Section 523(a)(2)(A) requires justifiable, not reasonable reliance. Field v. Mans, 516 U.S. 59, 74-75, 116 S.Ct. 437, 133 L.Ed.2d 351 (1995), citing, In re Vann, 67 F.3d 277 (11th Cir. 1995). As opposed to the objective reasonable man, justification is a subjective inquiry, depending on the particular plaintiff and the particular circumstances. Field, 516 U.S. at 70-71. Justifiable reliance is gauged by an
Although Mrs. Bates needed to prove only justifiable reliance, she has satisfied the stricter test of reasonable reliance. It was reasonable that she continued to rely on Selenberg's advice and the misleading picture that he drew that her only (or certainly best) option was 1) to accept the note he offered, prepared and signed; 2) not to report him to disciplinary counsel at that time; 3) not to sue him for malpractice; 4) not to get independent counsel who could have (and probably would have) advised her to sue him and any possible malpractice insurer that might be discoverable immediately; and 5) not to insist upon a consent judgment executed by the debtor, rather than the unsecured, undated promissory note suggested by the debtor.
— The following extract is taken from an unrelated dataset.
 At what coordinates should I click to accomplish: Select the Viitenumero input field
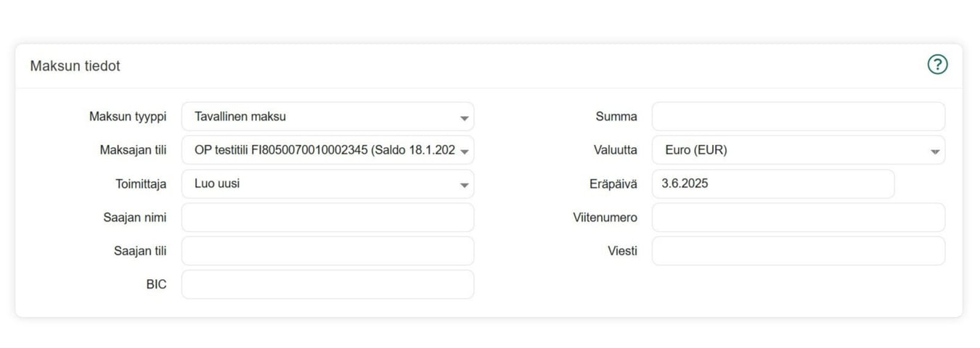coord(798,218)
Many possibilities present themselves if Mrs. Bates had been advised to get independent counsel and had been given an opportunity to consider options other than the one option presented to her by the debtor acting in his own self interest. Here, the court finds that Mrs. Bates justifiably relied on the debtor and his statements. Mrs. Bates testified that she was under the impression that the debtor was still representing her as her attorney when he offered her the note. Additionally, Mrs. Bates testified that she trusted the debtor, that he had handled other matters for her, and that she had been referred to him by a family friend. Mrs. Bates testimony was credible and straightforward, and the court finds that for this particular plaintiff, her reliance in these circumstances was reasonable.
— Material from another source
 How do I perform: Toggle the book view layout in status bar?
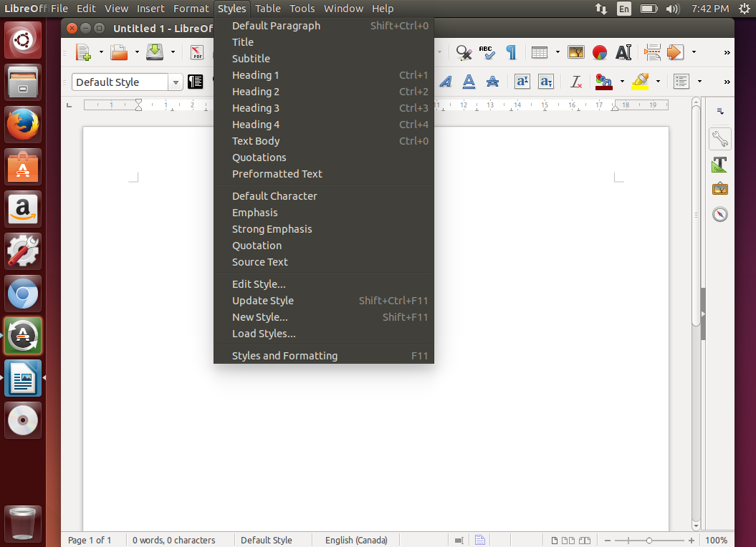[x=585, y=541]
The court finds that Mrs. Bates sustained a loss. Although it is questionable whether Mrs. Bates ever would have or ever will be able to collect any money from the debtor, Mrs. Bates has lost her chance to pursue the debtor on a malpractice action. The debtor's arguments that had Mrs. Bates proceeded differently, she would be in a better position now, are disingenuous, when it was the debtor who persuaded her to take the note and who convinced her that pursuing a malpractice action against him would be futile. Although it seems unlikely that Mrs. Bates will ever be able to collect any money from the debtor, the court finds that the debt owed, i.e., $275,000, is nondischargeable pursuant to § 523(a)(2)(A) of the Bankruptcy Code.